So you have your degree in General Studies (concentrations in literature, French, and philosophy). Now what? How do you become a real person in the real world, walking around acting like a human being in society? Well, it’s a lot harder than watching every episode of The Sopranos on Netflix or getting a high rank in Call of Duty: Modern Warfare, not to downplay such time consuming accomplishments. In fact, you may come to realize that the challenges of the job market will require movement through physical space as well as composing formal employee-type documents. Here’s a step-by-step guide based on a sampling of friends, acquaintances, roommates, and people I made up.

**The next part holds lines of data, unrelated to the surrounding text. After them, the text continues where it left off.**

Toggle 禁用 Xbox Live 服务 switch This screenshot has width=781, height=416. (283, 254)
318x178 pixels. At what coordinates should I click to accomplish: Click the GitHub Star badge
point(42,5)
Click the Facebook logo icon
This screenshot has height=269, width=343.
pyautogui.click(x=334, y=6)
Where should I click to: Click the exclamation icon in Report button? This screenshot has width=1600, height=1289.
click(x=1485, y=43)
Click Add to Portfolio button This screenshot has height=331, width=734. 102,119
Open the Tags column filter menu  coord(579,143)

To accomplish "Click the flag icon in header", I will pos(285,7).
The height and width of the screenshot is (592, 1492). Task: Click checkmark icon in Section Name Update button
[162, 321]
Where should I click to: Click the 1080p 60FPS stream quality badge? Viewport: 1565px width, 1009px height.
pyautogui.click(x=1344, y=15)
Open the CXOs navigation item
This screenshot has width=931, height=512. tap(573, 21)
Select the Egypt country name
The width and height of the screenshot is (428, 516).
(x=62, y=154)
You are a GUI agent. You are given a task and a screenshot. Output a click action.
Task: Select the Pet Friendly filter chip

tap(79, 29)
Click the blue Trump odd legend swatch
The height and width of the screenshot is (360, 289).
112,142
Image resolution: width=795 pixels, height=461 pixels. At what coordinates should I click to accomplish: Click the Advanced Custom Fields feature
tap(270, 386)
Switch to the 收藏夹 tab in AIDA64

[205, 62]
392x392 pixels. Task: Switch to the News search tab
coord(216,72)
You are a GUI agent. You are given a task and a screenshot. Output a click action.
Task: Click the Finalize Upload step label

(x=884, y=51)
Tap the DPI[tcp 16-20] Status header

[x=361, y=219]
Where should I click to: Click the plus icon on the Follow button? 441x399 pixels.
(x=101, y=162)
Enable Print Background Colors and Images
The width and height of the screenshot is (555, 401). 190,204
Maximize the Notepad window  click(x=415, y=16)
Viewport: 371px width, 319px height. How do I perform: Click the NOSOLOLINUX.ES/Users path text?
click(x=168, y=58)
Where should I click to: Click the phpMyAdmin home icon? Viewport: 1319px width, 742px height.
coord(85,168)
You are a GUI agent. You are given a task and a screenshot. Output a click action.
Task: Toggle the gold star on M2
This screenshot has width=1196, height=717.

First, search through jobs on Monster.com for approximately ten minutes. Realize neither your Starbucks job nor your Albertsons cashier job provided you with the sufficient previous experience necessary for a real-world career, despite your degree. Disillusioned, begin watching YouTube videos of cats jumping on watermelons, then videos of cats attacking small children, then Facebook stalk your ex-girlfriend, then read the Wikipedia page for X-Men for a couple hours, then forget what you were doing in the first place. Eat a pepperoni pizza Hot Pocket while experiencing mysterious psychological tremors like your brain is trying to self-destruct. Once asleep, dream of climbing an endless staircase for days, months, years, only to have the staircase transform suddenly into a waterslide that washes you back to the bottom.
Count up all the graduation money your family members sent you in the hope that it might ease your transition into adulthood. Then slowly spend the majority on fancy coffee drinks from Starbucks and organic vegan granola bars from Whole Foods. Spend the rest on a stylish Chinese lantern with an orange flower design around the edge you ordered off the internet. Hang it up in your bedroom. Take it down because you’re moving to your old bedroom at your parents’ house.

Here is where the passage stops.